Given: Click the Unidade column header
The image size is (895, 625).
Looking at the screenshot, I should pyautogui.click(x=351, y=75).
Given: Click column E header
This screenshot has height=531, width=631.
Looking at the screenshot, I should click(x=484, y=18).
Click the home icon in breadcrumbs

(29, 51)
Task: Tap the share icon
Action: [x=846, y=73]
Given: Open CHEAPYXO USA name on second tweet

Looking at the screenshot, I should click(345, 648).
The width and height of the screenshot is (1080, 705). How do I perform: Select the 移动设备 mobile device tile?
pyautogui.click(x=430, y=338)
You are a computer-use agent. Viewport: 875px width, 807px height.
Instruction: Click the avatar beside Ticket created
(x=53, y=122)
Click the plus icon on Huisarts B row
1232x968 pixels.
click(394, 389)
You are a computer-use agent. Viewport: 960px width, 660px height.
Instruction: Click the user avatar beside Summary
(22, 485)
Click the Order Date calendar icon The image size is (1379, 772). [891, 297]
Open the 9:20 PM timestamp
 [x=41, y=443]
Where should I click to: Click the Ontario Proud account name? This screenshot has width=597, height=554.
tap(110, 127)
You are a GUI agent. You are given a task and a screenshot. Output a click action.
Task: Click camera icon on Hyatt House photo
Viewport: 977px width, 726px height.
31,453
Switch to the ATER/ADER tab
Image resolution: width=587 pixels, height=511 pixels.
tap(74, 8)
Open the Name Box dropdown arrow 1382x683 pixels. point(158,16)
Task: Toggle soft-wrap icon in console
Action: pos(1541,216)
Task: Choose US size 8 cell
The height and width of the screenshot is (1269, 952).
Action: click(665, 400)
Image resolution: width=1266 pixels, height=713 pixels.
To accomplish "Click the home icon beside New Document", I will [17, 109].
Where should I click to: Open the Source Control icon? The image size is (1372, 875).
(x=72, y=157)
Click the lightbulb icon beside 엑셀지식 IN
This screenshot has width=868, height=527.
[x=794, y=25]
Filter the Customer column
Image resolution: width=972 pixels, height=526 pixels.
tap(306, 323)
----
» Work order: Starting with the first line of the listing above and ending with the line that holds "Switch to the ATER/ADER tab", return those lines exactly as written, both included.

» Response below:
Given: Click the Unidade column header
The image size is (895, 625).
Looking at the screenshot, I should pyautogui.click(x=351, y=75).
Given: Click column E header
This screenshot has height=531, width=631.
Looking at the screenshot, I should click(x=484, y=18).
Click the home icon in breadcrumbs

(29, 51)
Task: Tap the share icon
Action: [x=846, y=73]
Given: Open CHEAPYXO USA name on second tweet

Looking at the screenshot, I should click(345, 648).
The width and height of the screenshot is (1080, 705). How do I perform: Select the 移动设备 mobile device tile?
pyautogui.click(x=430, y=338)
You are a computer-use agent. Viewport: 875px width, 807px height.
Instruction: Click the avatar beside Ticket created
(x=53, y=122)
Click the plus icon on Huisarts B row
1232x968 pixels.
click(394, 389)
You are a computer-use agent. Viewport: 960px width, 660px height.
Instruction: Click the user avatar beside Summary
(22, 485)
Click the Order Date calendar icon The image size is (1379, 772). [891, 297]
Open the 9:20 PM timestamp
 [x=41, y=443]
Where should I click to: Click the Ontario Proud account name? This screenshot has width=597, height=554.
tap(110, 127)
You are a GUI agent. You are given a task and a screenshot. Output a click action.
Task: Click camera icon on Hyatt House photo
Viewport: 977px width, 726px height.
31,453
Switch to the ATER/ADER tab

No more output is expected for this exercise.